● **Aufgabenstellung**
Ersetze in allen folgenden Einträgen „magnifier icon“ durch „magnifying glass icon“. Alles andere bleibt unverändert.
━━━ Vorliegende Einträge
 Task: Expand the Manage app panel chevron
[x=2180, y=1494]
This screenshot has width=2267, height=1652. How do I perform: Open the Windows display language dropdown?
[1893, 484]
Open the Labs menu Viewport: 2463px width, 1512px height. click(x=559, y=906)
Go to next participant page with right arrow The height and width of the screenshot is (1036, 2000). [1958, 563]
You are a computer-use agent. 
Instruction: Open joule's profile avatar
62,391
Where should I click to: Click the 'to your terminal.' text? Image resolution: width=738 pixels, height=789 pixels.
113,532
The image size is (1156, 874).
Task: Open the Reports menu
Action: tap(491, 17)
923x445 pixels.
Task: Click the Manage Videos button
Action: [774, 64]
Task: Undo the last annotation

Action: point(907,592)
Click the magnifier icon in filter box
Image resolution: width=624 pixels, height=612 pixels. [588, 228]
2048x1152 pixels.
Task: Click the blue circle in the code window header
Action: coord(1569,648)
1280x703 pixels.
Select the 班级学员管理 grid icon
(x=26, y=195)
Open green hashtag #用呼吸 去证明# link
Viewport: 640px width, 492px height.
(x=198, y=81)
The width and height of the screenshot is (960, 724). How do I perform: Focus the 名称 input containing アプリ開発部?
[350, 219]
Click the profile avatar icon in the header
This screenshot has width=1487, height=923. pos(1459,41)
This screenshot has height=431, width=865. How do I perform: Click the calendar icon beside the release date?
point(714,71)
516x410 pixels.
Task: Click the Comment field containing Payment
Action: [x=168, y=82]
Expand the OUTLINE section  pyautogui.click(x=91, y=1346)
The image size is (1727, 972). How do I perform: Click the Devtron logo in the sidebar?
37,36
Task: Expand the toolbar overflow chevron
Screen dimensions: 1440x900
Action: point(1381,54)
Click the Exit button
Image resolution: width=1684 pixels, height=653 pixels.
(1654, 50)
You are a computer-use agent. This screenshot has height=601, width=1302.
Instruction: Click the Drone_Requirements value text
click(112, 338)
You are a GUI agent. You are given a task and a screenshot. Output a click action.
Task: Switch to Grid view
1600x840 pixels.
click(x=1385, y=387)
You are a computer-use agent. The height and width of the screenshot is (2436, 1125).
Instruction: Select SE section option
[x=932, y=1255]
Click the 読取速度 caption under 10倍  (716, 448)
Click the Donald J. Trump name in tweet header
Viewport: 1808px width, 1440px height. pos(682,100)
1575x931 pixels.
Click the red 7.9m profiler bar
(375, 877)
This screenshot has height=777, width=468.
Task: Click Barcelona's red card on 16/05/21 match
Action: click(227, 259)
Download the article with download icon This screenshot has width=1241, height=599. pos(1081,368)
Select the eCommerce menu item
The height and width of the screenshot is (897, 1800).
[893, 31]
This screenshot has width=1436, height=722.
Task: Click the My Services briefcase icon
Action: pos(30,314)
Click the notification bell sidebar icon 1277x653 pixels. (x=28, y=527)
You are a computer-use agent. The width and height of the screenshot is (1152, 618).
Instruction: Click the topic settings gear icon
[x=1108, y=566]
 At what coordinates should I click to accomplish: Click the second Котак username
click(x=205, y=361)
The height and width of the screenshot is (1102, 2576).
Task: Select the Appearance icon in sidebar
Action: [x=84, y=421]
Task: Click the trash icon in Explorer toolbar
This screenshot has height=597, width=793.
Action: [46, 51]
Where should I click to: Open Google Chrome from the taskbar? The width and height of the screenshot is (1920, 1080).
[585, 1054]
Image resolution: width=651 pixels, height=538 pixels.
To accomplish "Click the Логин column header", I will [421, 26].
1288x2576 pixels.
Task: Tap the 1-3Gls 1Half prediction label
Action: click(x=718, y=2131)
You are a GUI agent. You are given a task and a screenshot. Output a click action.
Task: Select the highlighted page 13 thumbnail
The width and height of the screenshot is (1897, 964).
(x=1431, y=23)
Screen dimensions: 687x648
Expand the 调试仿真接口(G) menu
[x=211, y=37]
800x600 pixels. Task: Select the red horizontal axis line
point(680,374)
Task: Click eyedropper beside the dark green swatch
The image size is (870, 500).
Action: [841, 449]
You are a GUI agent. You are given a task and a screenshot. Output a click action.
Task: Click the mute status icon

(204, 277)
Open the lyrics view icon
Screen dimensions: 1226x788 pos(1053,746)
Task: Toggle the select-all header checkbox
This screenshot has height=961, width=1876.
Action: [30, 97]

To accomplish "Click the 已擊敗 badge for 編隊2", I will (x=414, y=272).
━━━━━━
● **Ergebnis der Übung**
 Task: Expand the Manage app panel chevron
[x=2180, y=1494]
This screenshot has width=2267, height=1652. How do I perform: Open the Windows display language dropdown?
[1893, 484]
Open the Labs menu Viewport: 2463px width, 1512px height. click(x=559, y=906)
Go to next participant page with right arrow The height and width of the screenshot is (1036, 2000). [1958, 563]
You are a computer-use agent. 
Instruction: Open joule's profile avatar
62,391
Where should I click to: Click the 'to your terminal.' text? Image resolution: width=738 pixels, height=789 pixels.
113,532
The image size is (1156, 874).
Task: Open the Reports menu
Action: tap(491, 17)
923x445 pixels.
Task: Click the Manage Videos button
Action: [774, 64]
Task: Undo the last annotation

Action: point(907,592)
Click the magnifying glass icon in filter box
Image resolution: width=624 pixels, height=612 pixels. [588, 228]
2048x1152 pixels.
Task: Click the blue circle in the code window header
Action: coord(1569,648)
1280x703 pixels.
Select the 班级学员管理 grid icon
(x=26, y=195)
Open green hashtag #用呼吸 去证明# link
Viewport: 640px width, 492px height.
(x=198, y=81)
The width and height of the screenshot is (960, 724). How do I perform: Focus the 名称 input containing アプリ開発部?
[350, 219]
Click the profile avatar icon in the header
This screenshot has width=1487, height=923. pos(1459,41)
This screenshot has height=431, width=865. How do I perform: Click the calendar icon beside the release date?
point(714,71)
516x410 pixels.
Task: Click the Comment field containing Payment
Action: [x=168, y=82]
Expand the OUTLINE section  pyautogui.click(x=91, y=1346)
The image size is (1727, 972). How do I perform: Click the Devtron logo in the sidebar?
37,36
Task: Expand the toolbar overflow chevron
Screen dimensions: 1440x900
Action: point(1381,54)
Click the Exit button
Image resolution: width=1684 pixels, height=653 pixels.
(1654, 50)
You are a computer-use agent. This screenshot has height=601, width=1302.
Instruction: Click the Drone_Requirements value text
click(112, 338)
You are a GUI agent. You are given a task and a screenshot. Output a click action.
Task: Switch to Grid view
1600x840 pixels.
click(x=1385, y=387)
You are a computer-use agent. The height and width of the screenshot is (2436, 1125).
Instruction: Select SE section option
[x=932, y=1255]
Click the 読取速度 caption under 10倍  (716, 448)
Click the Donald J. Trump name in tweet header
Viewport: 1808px width, 1440px height. pos(682,100)
1575x931 pixels.
Click the red 7.9m profiler bar
(375, 877)
This screenshot has height=777, width=468.
Task: Click Barcelona's red card on 16/05/21 match
Action: click(227, 259)
Download the article with download icon This screenshot has width=1241, height=599. pos(1081,368)
Select the eCommerce menu item
The height and width of the screenshot is (897, 1800).
[893, 31]
This screenshot has width=1436, height=722.
Task: Click the My Services briefcase icon
Action: pos(30,314)
Click the notification bell sidebar icon 1277x653 pixels. (x=28, y=527)
You are a computer-use agent. The width and height of the screenshot is (1152, 618).
Instruction: Click the topic settings gear icon
[x=1108, y=566]
 At what coordinates should I click to accomplish: Click the second Котак username
click(x=205, y=361)
The height and width of the screenshot is (1102, 2576).
Task: Select the Appearance icon in sidebar
Action: [x=84, y=421]
Task: Click the trash icon in Explorer toolbar
This screenshot has height=597, width=793.
Action: [46, 51]
Where should I click to: Open Google Chrome from the taskbar? The width and height of the screenshot is (1920, 1080).
[585, 1054]
Image resolution: width=651 pixels, height=538 pixels.
To accomplish "Click the Логин column header", I will [421, 26].
1288x2576 pixels.
Task: Tap the 1-3Gls 1Half prediction label
Action: click(x=718, y=2131)
You are a GUI agent. You are given a task and a screenshot. Output a click action.
Task: Select the highlighted page 13 thumbnail
The width and height of the screenshot is (1897, 964).
(x=1431, y=23)
Screen dimensions: 687x648
Expand the 调试仿真接口(G) menu
[x=211, y=37]
800x600 pixels. Task: Select the red horizontal axis line
point(680,374)
Task: Click eyedropper beside the dark green swatch
The image size is (870, 500).
Action: [841, 449]
You are a GUI agent. You are given a task and a screenshot. Output a click action.
Task: Click the mute status icon

(204, 277)
Open the lyrics view icon
Screen dimensions: 1226x788 pos(1053,746)
Task: Toggle the select-all header checkbox
This screenshot has height=961, width=1876.
Action: [30, 97]

To accomplish "Click the 已擊敗 badge for 編隊2", I will (x=414, y=272).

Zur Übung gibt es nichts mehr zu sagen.